### Problem
Look for "Seznamka pro seniory (135, 2554)" in the records below, then copy that line and every line after it, exactly and with nothing added.

### Records for the task
----------
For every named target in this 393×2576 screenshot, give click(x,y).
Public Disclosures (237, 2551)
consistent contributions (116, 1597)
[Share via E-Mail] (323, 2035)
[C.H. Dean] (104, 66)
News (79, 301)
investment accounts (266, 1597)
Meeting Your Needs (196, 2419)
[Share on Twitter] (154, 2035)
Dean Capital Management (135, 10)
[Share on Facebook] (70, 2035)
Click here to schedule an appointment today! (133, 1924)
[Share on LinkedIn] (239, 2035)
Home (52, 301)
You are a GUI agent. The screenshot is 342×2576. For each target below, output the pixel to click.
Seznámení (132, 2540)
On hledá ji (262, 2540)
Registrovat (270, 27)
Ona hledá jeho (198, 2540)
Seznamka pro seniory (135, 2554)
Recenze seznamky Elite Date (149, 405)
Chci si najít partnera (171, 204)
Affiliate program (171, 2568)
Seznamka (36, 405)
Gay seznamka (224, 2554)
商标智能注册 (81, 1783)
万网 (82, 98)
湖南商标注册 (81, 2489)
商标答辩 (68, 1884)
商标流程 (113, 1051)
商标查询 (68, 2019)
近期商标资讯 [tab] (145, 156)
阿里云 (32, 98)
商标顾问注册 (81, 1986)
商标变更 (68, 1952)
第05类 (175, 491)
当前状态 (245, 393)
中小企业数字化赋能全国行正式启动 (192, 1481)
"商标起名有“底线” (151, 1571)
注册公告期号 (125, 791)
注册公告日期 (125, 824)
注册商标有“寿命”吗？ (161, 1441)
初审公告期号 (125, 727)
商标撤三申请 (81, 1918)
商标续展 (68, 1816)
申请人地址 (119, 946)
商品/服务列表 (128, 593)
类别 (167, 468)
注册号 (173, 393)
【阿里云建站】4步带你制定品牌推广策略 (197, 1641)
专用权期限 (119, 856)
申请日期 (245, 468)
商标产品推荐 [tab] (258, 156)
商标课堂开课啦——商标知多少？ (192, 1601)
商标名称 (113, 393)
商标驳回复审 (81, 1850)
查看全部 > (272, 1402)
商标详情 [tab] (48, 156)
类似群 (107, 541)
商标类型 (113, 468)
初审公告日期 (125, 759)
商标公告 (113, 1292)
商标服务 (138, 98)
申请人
----------
### Completed exercise
Seznamka pro seniory (135, 2554)
Recenze seznamky Elite Date (149, 405)
Chci si najít partnera (171, 204)
Affiliate program (171, 2568)
Seznamka (36, 405)
Gay seznamka (224, 2554)
商标智能注册 (81, 1783)
万网 (82, 98)
湖南商标注册 (81, 2489)
商标答辩 (68, 1884)
商标流程 (113, 1051)
商标查询 (68, 2019)
近期商标资讯 [tab] (145, 156)
阿里云 (32, 98)
商标顾问注册 (81, 1986)
商标变更 (68, 1952)
第05类 (175, 491)
当前状态 (245, 393)
中小企业数字化赋能全国行正式启动 (192, 1481)
"商标起名有“底线” (151, 1571)
注册公告期号 (125, 791)
注册公告日期 (125, 824)
注册商标有“寿命”吗？ (161, 1441)
初审公告期号 (125, 727)
商标撤三申请 (81, 1918)
商标续展 (68, 1816)
申请人地址 (119, 946)
商品/服务列表 (128, 593)
类别 (167, 468)
注册号 (173, 393)
【阿里云建站】4步带你制定品牌推广策略 (197, 1641)
专用权期限 (119, 856)
申请日期 (245, 468)
商标产品推荐 [tab] (258, 156)
商标课堂开课啦——商标知多少？ (192, 1601)
商标名称 (113, 393)
商标驳回复审 (81, 1850)
查看全部 > (272, 1402)
商标详情 [tab] (48, 156)
类似群 (107, 541)
商标类型 (113, 468)
初审公告日期 (125, 759)
商标公告 (113, 1292)
商标服务 (138, 98)
申请人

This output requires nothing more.